TASK: Copy, exactly and without additions, every line in the records below from the one holding "1536x594 pixels." through the one holding "has height=720, width=960.", both ends included.

(Records contained in a dataset)
═══

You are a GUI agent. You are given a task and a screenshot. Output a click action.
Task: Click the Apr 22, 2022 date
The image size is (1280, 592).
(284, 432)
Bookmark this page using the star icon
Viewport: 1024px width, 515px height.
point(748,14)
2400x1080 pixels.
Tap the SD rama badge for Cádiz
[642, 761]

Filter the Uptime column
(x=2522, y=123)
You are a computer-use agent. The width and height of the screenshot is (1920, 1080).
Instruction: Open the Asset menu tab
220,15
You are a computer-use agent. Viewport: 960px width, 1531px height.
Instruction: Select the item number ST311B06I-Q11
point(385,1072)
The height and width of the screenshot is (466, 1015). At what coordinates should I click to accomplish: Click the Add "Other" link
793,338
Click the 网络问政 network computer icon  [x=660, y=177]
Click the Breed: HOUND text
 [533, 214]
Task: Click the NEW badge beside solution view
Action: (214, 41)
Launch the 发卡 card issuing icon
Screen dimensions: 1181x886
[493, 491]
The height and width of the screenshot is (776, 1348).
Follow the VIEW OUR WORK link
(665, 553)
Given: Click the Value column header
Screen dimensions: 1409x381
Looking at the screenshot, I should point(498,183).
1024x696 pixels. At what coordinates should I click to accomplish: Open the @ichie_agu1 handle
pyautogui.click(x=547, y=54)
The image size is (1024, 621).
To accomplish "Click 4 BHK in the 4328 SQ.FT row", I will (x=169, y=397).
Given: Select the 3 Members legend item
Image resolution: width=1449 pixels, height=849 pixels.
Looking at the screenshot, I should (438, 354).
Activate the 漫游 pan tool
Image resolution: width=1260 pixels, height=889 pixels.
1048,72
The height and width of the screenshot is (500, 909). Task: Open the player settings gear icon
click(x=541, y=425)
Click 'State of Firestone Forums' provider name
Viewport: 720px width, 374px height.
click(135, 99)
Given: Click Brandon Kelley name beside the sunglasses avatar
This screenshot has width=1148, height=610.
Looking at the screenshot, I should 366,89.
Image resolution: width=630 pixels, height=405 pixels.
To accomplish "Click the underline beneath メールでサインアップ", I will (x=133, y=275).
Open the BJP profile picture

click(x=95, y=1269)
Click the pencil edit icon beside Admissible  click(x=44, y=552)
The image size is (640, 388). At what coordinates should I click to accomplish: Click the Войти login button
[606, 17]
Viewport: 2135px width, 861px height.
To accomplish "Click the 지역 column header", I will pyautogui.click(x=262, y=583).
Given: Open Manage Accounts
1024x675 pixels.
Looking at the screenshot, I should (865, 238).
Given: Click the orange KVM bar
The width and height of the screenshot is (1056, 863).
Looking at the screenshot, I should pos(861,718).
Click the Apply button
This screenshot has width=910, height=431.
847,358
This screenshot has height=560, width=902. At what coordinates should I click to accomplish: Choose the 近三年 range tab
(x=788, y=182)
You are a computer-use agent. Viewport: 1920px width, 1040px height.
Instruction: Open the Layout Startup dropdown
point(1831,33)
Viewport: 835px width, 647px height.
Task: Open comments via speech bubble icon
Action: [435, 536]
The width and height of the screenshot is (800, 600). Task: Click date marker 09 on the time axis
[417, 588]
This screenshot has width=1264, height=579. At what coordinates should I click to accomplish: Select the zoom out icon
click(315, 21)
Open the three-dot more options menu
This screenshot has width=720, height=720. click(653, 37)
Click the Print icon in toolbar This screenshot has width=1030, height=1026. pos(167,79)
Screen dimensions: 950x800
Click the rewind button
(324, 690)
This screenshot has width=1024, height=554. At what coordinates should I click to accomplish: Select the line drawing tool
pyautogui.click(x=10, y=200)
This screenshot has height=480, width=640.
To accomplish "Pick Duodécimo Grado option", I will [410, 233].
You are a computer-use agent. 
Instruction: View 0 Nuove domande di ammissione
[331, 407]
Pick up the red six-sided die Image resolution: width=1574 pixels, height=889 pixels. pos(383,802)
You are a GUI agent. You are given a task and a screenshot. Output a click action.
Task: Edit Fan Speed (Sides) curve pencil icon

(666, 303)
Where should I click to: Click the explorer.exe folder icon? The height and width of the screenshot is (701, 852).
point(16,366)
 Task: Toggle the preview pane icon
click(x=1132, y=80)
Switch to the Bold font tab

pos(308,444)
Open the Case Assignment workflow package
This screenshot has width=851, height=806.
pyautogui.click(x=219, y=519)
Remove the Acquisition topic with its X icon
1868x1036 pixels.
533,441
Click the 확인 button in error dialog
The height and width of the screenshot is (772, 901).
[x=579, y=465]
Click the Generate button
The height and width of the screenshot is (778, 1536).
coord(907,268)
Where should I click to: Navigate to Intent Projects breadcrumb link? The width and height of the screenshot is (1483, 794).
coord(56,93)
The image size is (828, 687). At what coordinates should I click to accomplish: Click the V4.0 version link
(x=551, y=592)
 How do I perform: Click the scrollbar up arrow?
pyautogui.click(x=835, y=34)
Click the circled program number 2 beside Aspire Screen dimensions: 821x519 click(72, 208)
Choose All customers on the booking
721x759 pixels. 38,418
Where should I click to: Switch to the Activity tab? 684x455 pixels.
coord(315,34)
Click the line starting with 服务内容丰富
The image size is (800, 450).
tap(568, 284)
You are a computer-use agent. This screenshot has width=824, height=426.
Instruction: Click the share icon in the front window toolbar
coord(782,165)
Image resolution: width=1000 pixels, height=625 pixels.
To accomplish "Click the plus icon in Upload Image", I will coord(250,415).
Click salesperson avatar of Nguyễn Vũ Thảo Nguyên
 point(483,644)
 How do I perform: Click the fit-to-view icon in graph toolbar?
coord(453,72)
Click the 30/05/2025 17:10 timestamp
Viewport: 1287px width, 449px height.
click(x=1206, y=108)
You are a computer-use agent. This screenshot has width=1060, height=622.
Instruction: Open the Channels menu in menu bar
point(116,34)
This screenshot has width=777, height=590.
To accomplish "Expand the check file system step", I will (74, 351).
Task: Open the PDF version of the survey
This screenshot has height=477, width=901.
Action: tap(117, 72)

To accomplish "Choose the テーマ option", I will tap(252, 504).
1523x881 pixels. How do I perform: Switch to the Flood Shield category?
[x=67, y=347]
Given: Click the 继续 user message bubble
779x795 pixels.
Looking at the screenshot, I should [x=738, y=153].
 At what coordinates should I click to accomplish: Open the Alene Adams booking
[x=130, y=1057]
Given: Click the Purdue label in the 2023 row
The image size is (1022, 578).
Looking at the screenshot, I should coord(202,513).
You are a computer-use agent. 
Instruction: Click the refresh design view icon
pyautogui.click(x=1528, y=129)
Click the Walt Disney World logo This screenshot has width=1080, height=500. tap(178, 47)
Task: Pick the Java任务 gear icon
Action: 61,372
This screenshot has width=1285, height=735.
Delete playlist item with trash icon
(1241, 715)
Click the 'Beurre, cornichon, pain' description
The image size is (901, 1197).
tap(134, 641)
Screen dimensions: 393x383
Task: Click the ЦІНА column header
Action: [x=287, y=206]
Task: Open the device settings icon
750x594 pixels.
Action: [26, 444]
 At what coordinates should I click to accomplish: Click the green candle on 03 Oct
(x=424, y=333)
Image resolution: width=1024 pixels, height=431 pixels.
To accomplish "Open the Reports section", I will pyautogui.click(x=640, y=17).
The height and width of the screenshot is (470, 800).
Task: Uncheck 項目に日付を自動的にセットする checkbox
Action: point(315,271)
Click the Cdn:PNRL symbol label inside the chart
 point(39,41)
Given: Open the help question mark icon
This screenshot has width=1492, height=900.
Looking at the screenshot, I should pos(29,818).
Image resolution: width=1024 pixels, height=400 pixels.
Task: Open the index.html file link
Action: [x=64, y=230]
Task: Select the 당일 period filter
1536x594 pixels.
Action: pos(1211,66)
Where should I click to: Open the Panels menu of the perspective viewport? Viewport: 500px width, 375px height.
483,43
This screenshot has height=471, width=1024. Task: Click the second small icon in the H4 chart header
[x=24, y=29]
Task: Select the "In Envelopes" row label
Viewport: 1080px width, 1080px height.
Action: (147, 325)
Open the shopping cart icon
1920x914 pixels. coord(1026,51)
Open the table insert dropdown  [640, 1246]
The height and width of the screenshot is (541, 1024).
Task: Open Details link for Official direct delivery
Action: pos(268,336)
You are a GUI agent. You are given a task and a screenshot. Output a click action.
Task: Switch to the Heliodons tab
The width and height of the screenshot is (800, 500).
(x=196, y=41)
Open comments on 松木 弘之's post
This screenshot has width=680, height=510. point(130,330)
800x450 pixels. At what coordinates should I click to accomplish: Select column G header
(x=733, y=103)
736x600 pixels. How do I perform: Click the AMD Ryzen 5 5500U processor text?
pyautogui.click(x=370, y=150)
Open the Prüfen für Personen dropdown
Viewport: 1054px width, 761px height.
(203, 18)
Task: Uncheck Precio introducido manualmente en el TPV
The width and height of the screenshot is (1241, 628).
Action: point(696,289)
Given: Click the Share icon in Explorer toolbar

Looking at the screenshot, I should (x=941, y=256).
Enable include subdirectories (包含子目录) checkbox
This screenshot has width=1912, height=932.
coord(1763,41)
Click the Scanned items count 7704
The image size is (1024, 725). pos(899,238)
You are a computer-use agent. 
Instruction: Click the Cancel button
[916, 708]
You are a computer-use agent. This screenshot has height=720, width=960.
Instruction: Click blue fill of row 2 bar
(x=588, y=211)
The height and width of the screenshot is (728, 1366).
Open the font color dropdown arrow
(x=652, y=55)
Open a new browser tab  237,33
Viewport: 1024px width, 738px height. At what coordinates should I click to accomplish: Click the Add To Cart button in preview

═══

RESULT OF THE EXERCISE:
1536x594 pixels.
Action: pos(1211,66)
Where should I click to: Open the Panels menu of the perspective viewport? Viewport: 500px width, 375px height.
483,43
This screenshot has height=471, width=1024. Task: Click the second small icon in the H4 chart header
[x=24, y=29]
Task: Select the "In Envelopes" row label
Viewport: 1080px width, 1080px height.
Action: (147, 325)
Open the shopping cart icon
1920x914 pixels. coord(1026,51)
Open the table insert dropdown  [640, 1246]
The height and width of the screenshot is (541, 1024).
Task: Open Details link for Official direct delivery
Action: pos(268,336)
You are a GUI agent. You are given a task and a screenshot. Output a click action.
Task: Switch to the Heliodons tab
The width and height of the screenshot is (800, 500).
(x=196, y=41)
Open comments on 松木 弘之's post
This screenshot has width=680, height=510. point(130,330)
800x450 pixels. At what coordinates should I click to accomplish: Select column G header
(x=733, y=103)
736x600 pixels. How do I perform: Click the AMD Ryzen 5 5500U processor text?
pyautogui.click(x=370, y=150)
Open the Prüfen für Personen dropdown
Viewport: 1054px width, 761px height.
(203, 18)
Task: Uncheck Precio introducido manualmente en el TPV
The width and height of the screenshot is (1241, 628).
Action: point(696,289)
Given: Click the Share icon in Explorer toolbar

Looking at the screenshot, I should (x=941, y=256).
Enable include subdirectories (包含子目录) checkbox
This screenshot has width=1912, height=932.
coord(1763,41)
Click the Scanned items count 7704
The image size is (1024, 725). pos(899,238)
You are a computer-use agent. 
Instruction: Click the Cancel button
[916, 708]
You are a computer-use agent. This screenshot has height=720, width=960.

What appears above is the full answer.